# Brief
From the line containing "Play the Ethereum" through the last line of the records, print every line exactly and nothing more.

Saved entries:
· · · ·

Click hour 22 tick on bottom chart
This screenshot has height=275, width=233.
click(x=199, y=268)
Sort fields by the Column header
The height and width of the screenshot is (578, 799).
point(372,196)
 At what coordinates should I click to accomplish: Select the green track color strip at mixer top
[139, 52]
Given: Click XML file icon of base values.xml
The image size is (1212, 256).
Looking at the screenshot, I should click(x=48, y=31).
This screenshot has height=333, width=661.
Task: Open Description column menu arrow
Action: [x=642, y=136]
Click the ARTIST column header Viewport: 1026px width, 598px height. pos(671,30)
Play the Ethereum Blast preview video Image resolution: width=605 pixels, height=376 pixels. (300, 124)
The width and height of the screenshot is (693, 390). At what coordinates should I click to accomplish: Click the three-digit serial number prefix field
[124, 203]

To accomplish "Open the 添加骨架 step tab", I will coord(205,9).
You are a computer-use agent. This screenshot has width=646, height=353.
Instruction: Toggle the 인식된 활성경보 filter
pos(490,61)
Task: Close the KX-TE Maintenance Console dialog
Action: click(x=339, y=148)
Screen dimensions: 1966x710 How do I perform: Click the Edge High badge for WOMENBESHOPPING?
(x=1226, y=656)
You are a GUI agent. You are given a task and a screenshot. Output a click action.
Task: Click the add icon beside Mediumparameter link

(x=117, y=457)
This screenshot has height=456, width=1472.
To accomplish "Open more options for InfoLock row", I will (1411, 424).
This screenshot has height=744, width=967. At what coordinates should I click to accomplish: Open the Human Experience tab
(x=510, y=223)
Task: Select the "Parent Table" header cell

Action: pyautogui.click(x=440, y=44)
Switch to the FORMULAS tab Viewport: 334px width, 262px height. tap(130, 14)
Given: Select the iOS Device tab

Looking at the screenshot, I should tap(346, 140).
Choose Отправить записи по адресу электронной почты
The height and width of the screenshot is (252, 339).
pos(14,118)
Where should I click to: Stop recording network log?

· · · ·

# Expected answer
Play the Ethereum Blast preview video Image resolution: width=605 pixels, height=376 pixels. (300, 124)
The width and height of the screenshot is (693, 390). At what coordinates should I click to accomplish: Click the three-digit serial number prefix field
[124, 203]

To accomplish "Open the 添加骨架 step tab", I will coord(205,9).
You are a computer-use agent. This screenshot has width=646, height=353.
Instruction: Toggle the 인식된 활성경보 filter
pos(490,61)
Task: Close the KX-TE Maintenance Console dialog
Action: click(x=339, y=148)
Screen dimensions: 1966x710 How do I perform: Click the Edge High badge for WOMENBESHOPPING?
(x=1226, y=656)
You are a GUI agent. You are given a task and a screenshot. Output a click action.
Task: Click the add icon beside Mediumparameter link

(x=117, y=457)
This screenshot has height=456, width=1472.
To accomplish "Open more options for InfoLock row", I will (1411, 424).
This screenshot has height=744, width=967. At what coordinates should I click to accomplish: Open the Human Experience tab
(x=510, y=223)
Task: Select the "Parent Table" header cell

Action: pyautogui.click(x=440, y=44)
Switch to the FORMULAS tab Viewport: 334px width, 262px height. tap(130, 14)
Given: Select the iOS Device tab

Looking at the screenshot, I should tap(346, 140).
Choose Отправить записи по адресу электронной почты
The height and width of the screenshot is (252, 339).
pos(14,118)
Where should I click to: Stop recording network log?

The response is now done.